DontStopKeepPouring · 23/09/2019 12:41

I'm mid twenties and have been with my OH for two years he really is my best friend. We have DD together and I had DS before I met him.

We can have a lovely weekend together and soon as Monday hits and he goes to work I just feel sad and often find my self clock watching waiting for him to come back. As sad as it sounds when I hear his work van pulling up I'm the happiest woman on the planet.

I kind of rely on him to make me happy which is sad. I love and enjoy my children we laugh we play but it's just not the same as when OH is here.

Does anyone else get like this? Not sure why I get like this Mondays seem to be worse.

OP posts:
SleepingStandingUp · 23/09/2019 17:20

@Jeleste sounds like you need to get iur more. How old are the kids? And honestly if you always feel sad when your DH isn't there, talk to him about going back to work or finding some childcare

Ellapaella · 23/09/2019 17:34

I was a little bit the same when my second son was born (he's 8 now and was my first child with my now DH, I also have an older son from a previous relationship).
I'd left a very fulfilling job because we'd had to move which coincided with being on maternity leave in a new city where I didn't know many people. I had a few baby groups etc but found myself counting down the hours until DH got home and wanting to be with him all the time.
A few years and another DC later, a new job, now wide circle of friends and busy social life I don't feel like this at all. I still love him very much but am not depending on him for my happiness.
Perhaps if you extend your social circle, have some interests and time outside the family you will a little differently. You are still in the very early stages of a relationship though so I'd probably just say you are still in that lovely 'loved up' stage!

Catmar · 23/09/2019 18:46

I'm the same @DontStopKeepPouring. We've been together nearly 30 years and as we get older I get quite worried about being left on my own if he dies first. I feel a bit pathetic really.

birdsdestiny · 23/09/2019 18:53

Can I ask how he feels about this. Does he know. If I was him I wouldn't like it at all, but I accept that everyone's relationships are different. If dh told me this I would be really freaked out.

Ginger1982 · 23/09/2019 19:13

Do you socialise without him?

Loopytiles · 23/09/2019 19:15

Are you married? Do you have a job?

If you’re not married suggest WoH

MINEareCRAFTy · 23/09/2019 19:19

Wow. Some of the responses on here are really cruel.

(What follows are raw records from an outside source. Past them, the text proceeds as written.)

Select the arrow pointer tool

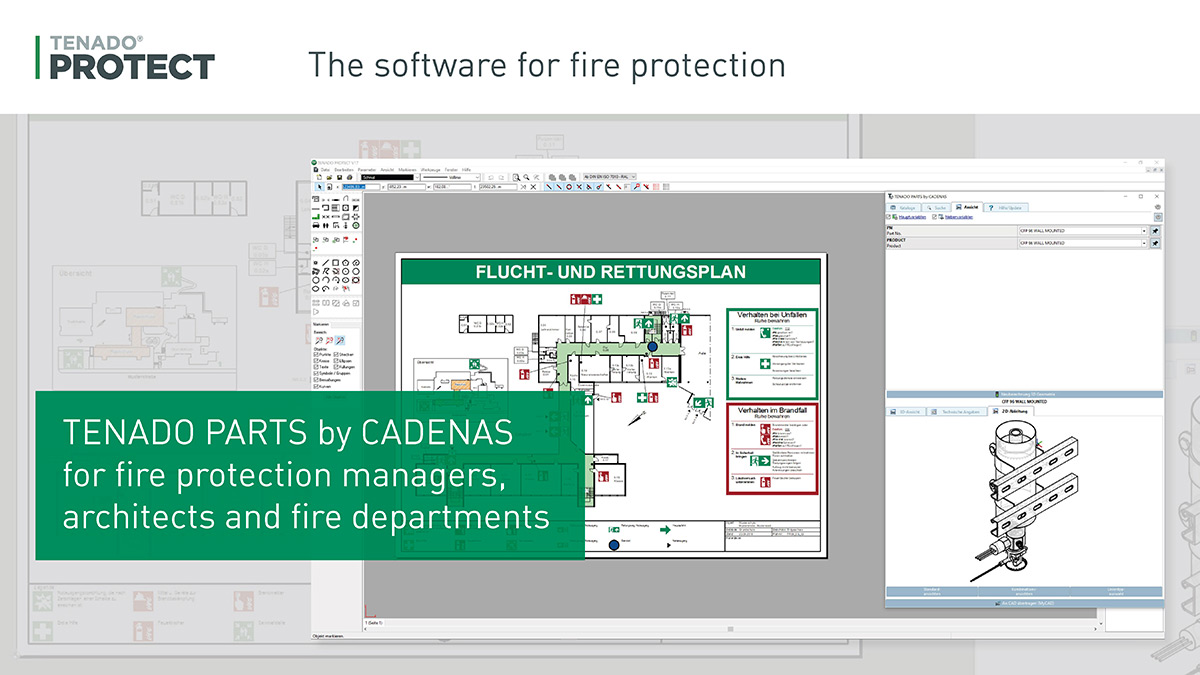[319, 186]
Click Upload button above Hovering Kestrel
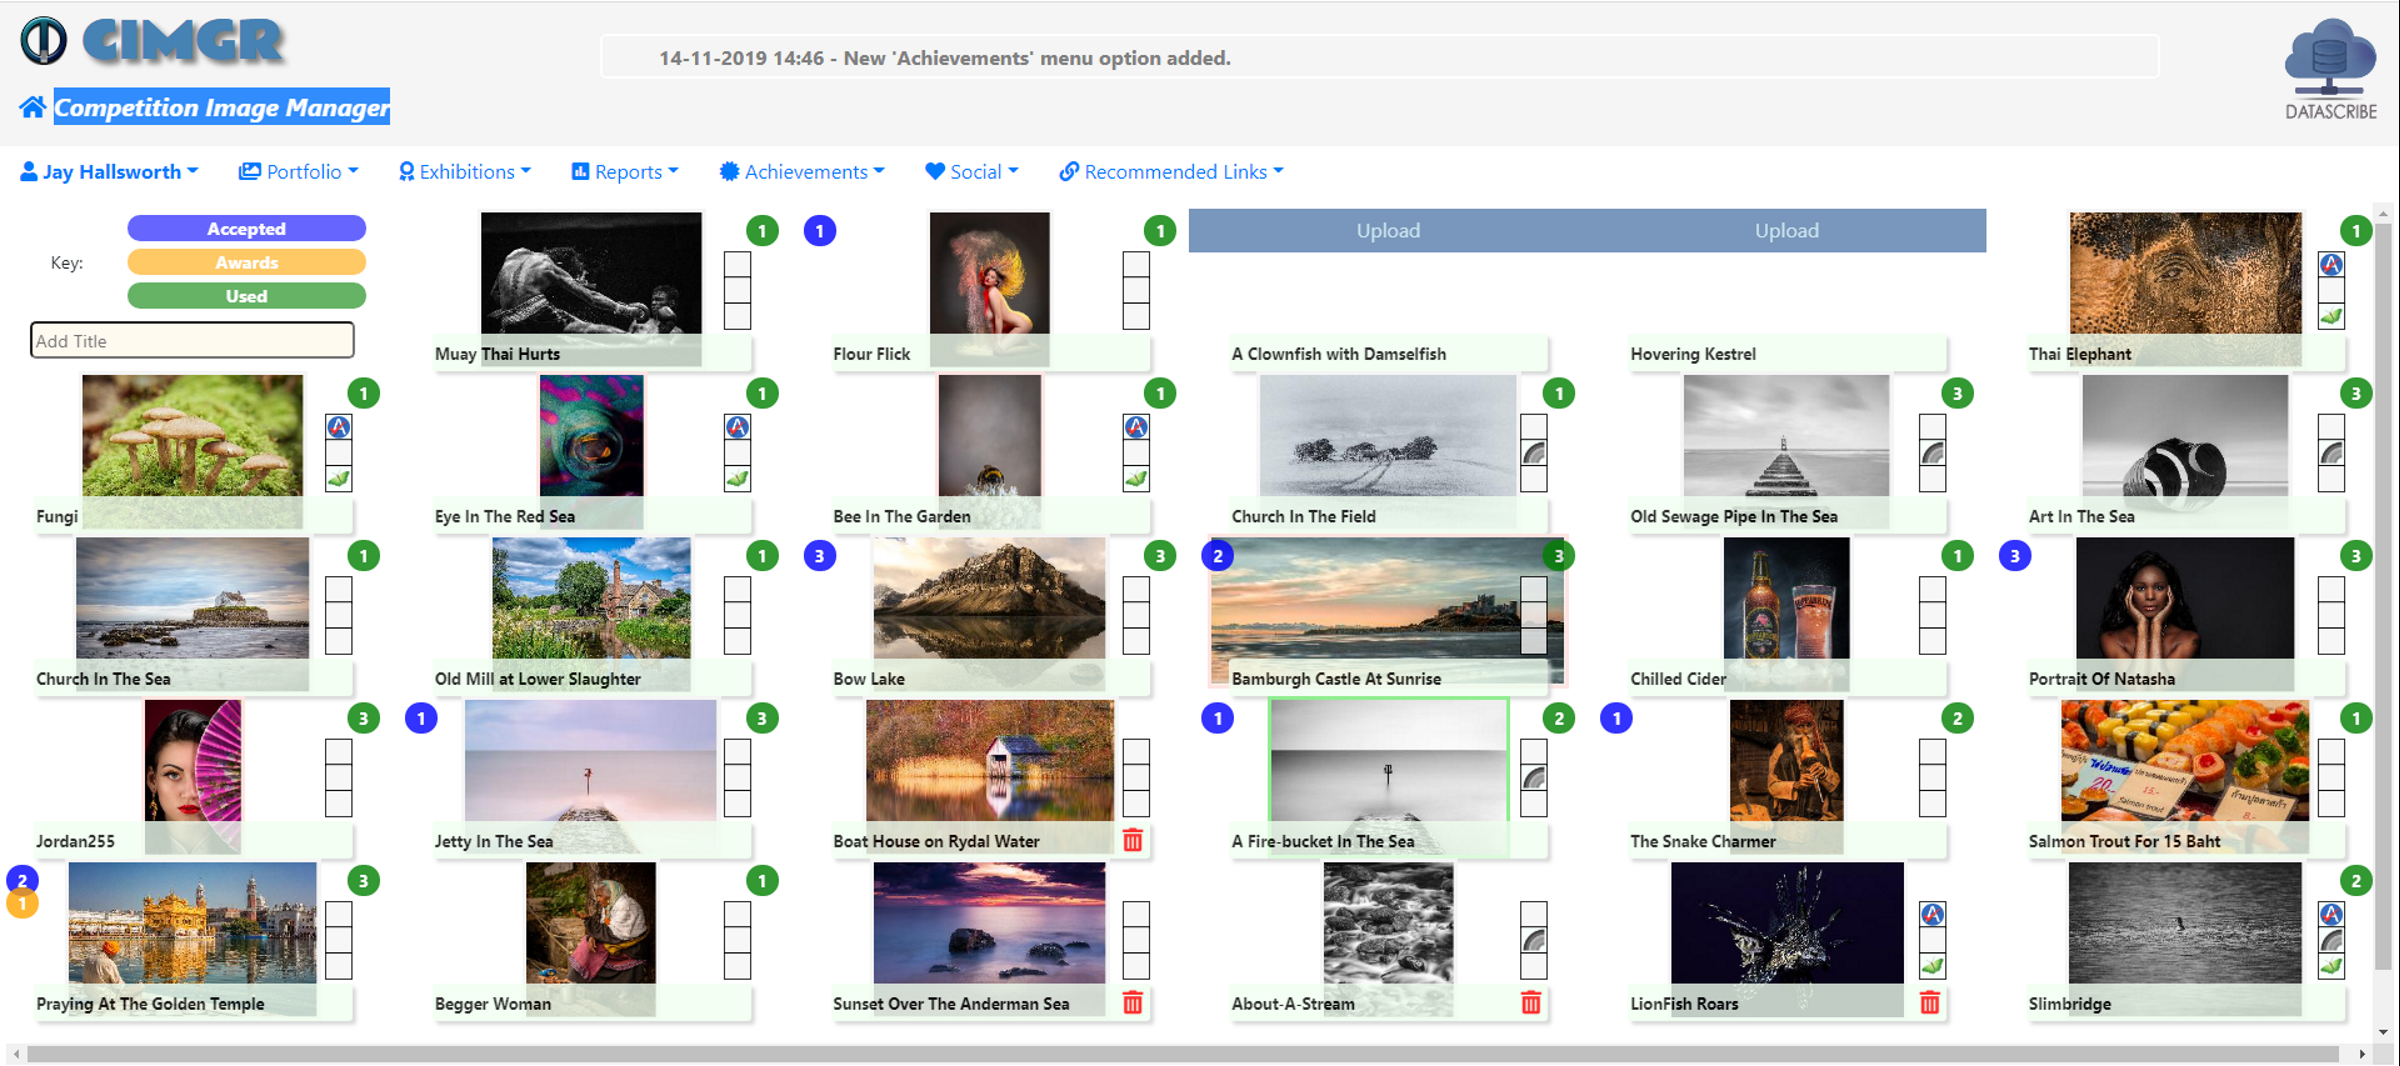 click(1786, 230)
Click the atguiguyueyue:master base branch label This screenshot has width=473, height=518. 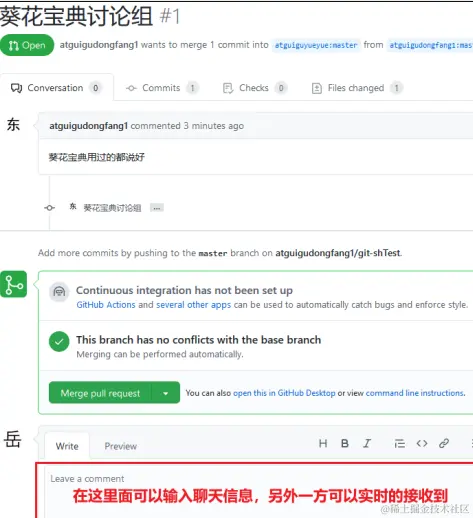[316, 45]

You might be bored. You might be co-dependent. It's hard to tell as we don't know you. Look up coda stuff online. Co-dependence is usually due to our attachment strategy which is a result of our early childhood experiences and attachment relationship with our care givers.

Whatever the reason, it's ok, you're human like all of us and don't deserve some of the cold replies you got on here.

I'm the meantime, make sure you have something nice to do on a Monday if possible.

ZaZathecat · 23/09/2019 19:27

It sounds like you may just be missing adult company in the daytime. I can feel very isolating when you have small children.